- [Work item]:
Provide an exact transcription of all the records.
[Opening Material to process section]
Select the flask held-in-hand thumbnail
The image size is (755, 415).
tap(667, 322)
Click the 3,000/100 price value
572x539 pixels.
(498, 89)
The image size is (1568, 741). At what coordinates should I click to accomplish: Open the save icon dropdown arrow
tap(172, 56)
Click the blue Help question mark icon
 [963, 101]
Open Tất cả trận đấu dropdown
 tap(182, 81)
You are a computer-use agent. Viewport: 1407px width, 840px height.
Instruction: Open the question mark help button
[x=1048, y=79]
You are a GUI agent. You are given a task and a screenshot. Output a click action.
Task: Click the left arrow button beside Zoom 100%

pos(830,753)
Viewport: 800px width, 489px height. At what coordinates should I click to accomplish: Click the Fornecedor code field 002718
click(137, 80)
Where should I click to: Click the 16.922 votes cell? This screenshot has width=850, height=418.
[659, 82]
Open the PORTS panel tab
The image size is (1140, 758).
[Closing Material to process section]
- [Solution]:
Select the flask held-in-hand thumbnail
The image size is (755, 415).
tap(667, 322)
Click the 3,000/100 price value
572x539 pixels.
(498, 89)
The image size is (1568, 741). At what coordinates should I click to accomplish: Open the save icon dropdown arrow
tap(172, 56)
Click the blue Help question mark icon
 [963, 101]
Open Tất cả trận đấu dropdown
 tap(182, 81)
You are a computer-use agent. Viewport: 1407px width, 840px height.
Instruction: Open the question mark help button
[x=1048, y=79]
You are a GUI agent. You are given a task and a screenshot. Output a click action.
Task: Click the left arrow button beside Zoom 100%

pos(830,753)
Viewport: 800px width, 489px height. At what coordinates should I click to accomplish: Click the Fornecedor code field 002718
click(137, 80)
Where should I click to: Click the 16.922 votes cell? This screenshot has width=850, height=418.
[659, 82]
Open the PORTS panel tab
The image size is (1140, 758).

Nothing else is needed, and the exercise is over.